Could you post a minimal example? (See also Please read: make it easier to help you). It looks like one might be able to avoid ~n variables/constraints but it would be easier to figure it out with some code to work with.

2 Likes

Thanks for your replies. Here is a minimal example for a moderate number of terms:

using Convex, SCS
A = randn(1000, 10)
x = Variable(10)
problem = minimize(Convex.logsumexp(A*x))
solve!(problem, SCS.Optimizer)

This example has 10 variables and 1000 terms, and looking at the output of SCS shows that 1012 variables and 3002 constraints are passed to the solver:

problem:  variables n: 1012, constraints m: 3002
cones:    z: primal zero / dual free vars: 1
          l: linear vars: 1
          e: exp vars: 3000, dual exp vars: 0
settings: eps_abs: 1.0e-04, eps_rel: 1.0e-04, eps_infeas: 1.0e-07
          alpha: 1.50, scale: 1.00e-01, adaptive_scale: 1
          max_iters: 100000, normalize: 1, rho_x: 1.00e-06
          acceleration_lookback: 10, acceleration_interval: 10
lin-sys:  sparse-direct-amd-qdldl
          nnz(A): 13002, nnz(P): 0

I found that problems with more than 10.000 terms easily consume >20GB of memory.

It is my understanding that JuMP would require me to formulate the problem in a solver-compatible way on my own, which I am not sure how to do (with less than O(n) variables).

I found a relevant section of the docs, haven’t tried it myself though:

https://jump.dev/JuMP.jl/stable/tutorials/conic/tips_and_tricks/#Log-sum-exp

The following seems to work but it has many variables still

using JuMP, SCS

N, M = 10, 1000
A = randn(M, N)

model = Model(SCS.Optimizer)

@variable(model, x[j = 1:N])
@variable(model, y[i = 1:M])
@variable(model, u[i = 1:M])
@variable(model, t)

@objective(model, Min, t)

@constraint(model, A * x .== y)
@constraint(model, sum(u) <= 1)
@constraint(model, [i = 1:M], [y[i] - t, 1, u[i]] in MOI.ExponentialCone())

optimize!(model)
value(t)
1 Like

Thanks a lot!

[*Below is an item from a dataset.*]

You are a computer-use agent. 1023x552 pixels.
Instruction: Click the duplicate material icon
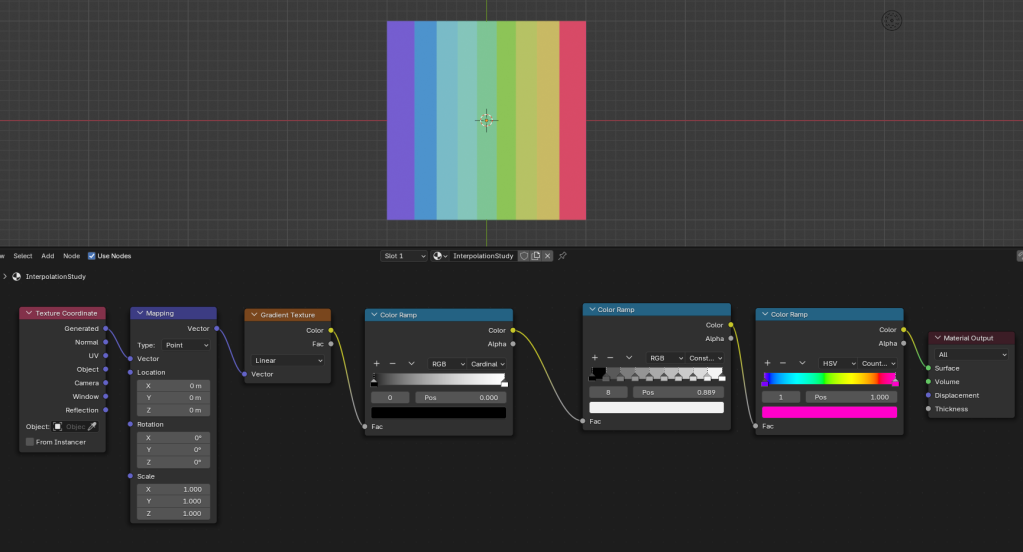(535, 256)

I just tried your JuMP code with a larger number of terms and it seems to work. While this actually creates more variables and constraints than the Convex.jl version, the memory requirement is much, much lower (50000 terms seem to use ~1GB). So maybe a clever reformulation of the problem is actually not needed.

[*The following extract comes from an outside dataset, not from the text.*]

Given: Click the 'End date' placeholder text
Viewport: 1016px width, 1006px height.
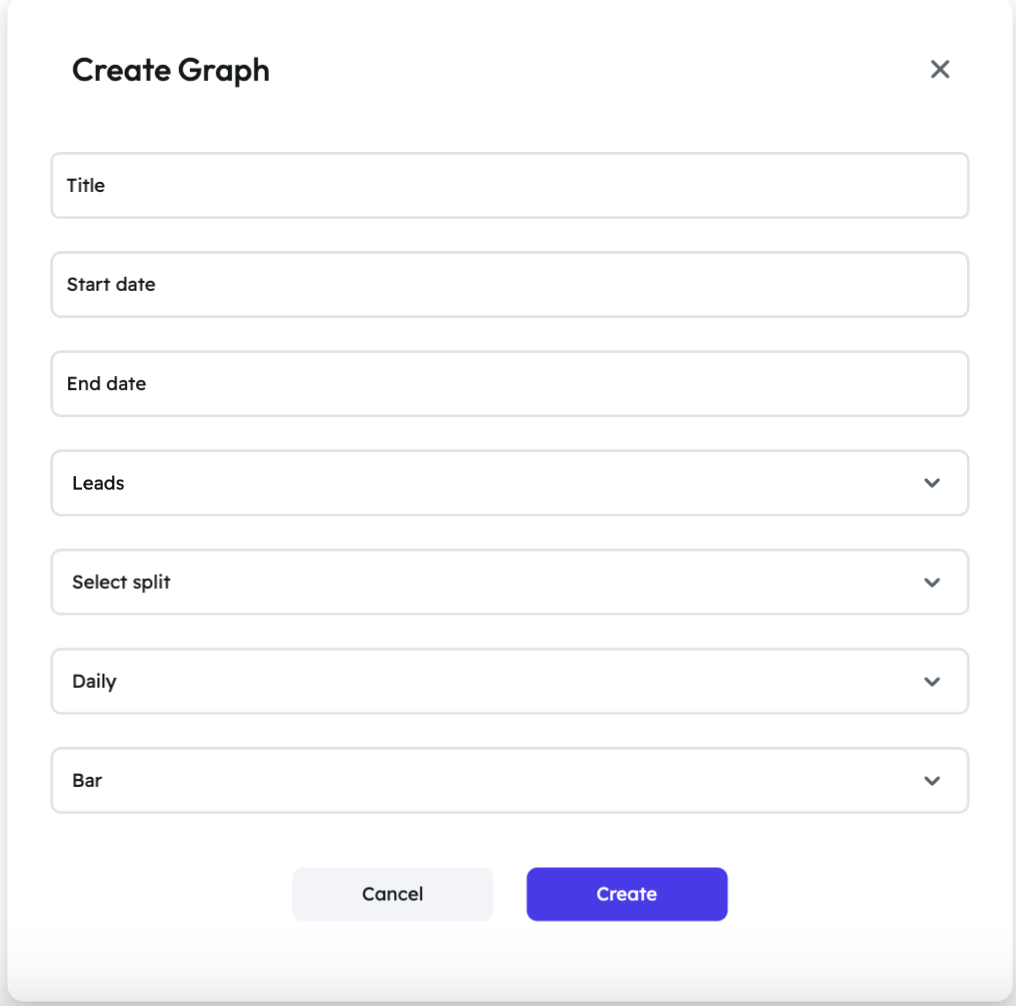Looking at the screenshot, I should click(106, 384).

Maybe the excess memory requirement is an issue with Convex.jl (possibly related to this)?

2 Likes

More generally, Convex.jl is not actively maintained, whereas the JuMP people are extremely reactive, so betting on the latter is a good call for current projects

1 Like

You could try Convex#master. Convex has not been maintained much over the years but we merged a big refactor and Oscar (who does an amazing job maintaining tons of JuMP packages) also spent some time cleaning up Convex, fixing bugs and writing tests. Those changes haven’t made it to a release yet though.

3 Likes

The smaller JuMP formulation is:

using JuMP, SCS
N, M = 10, 1_000
A = randn(M, N)
model = Model(SCS.Optimizer)
@variable(model, x[1:N])
@variable(model, u[1:M])
@variable(model, t)
@objective(model, Min, t)
@constraint(model, sum(u) <= 1)
@constraint(model, [i in 1:M], [A[i, :]' * x - t, 1, u[i]] in MOI.ExponentialCone())
optimize!(model)
value(t)
1 Like

Do you think it changes anything in terms of performance?

Not really. It just avoids adding the y variable and constraints.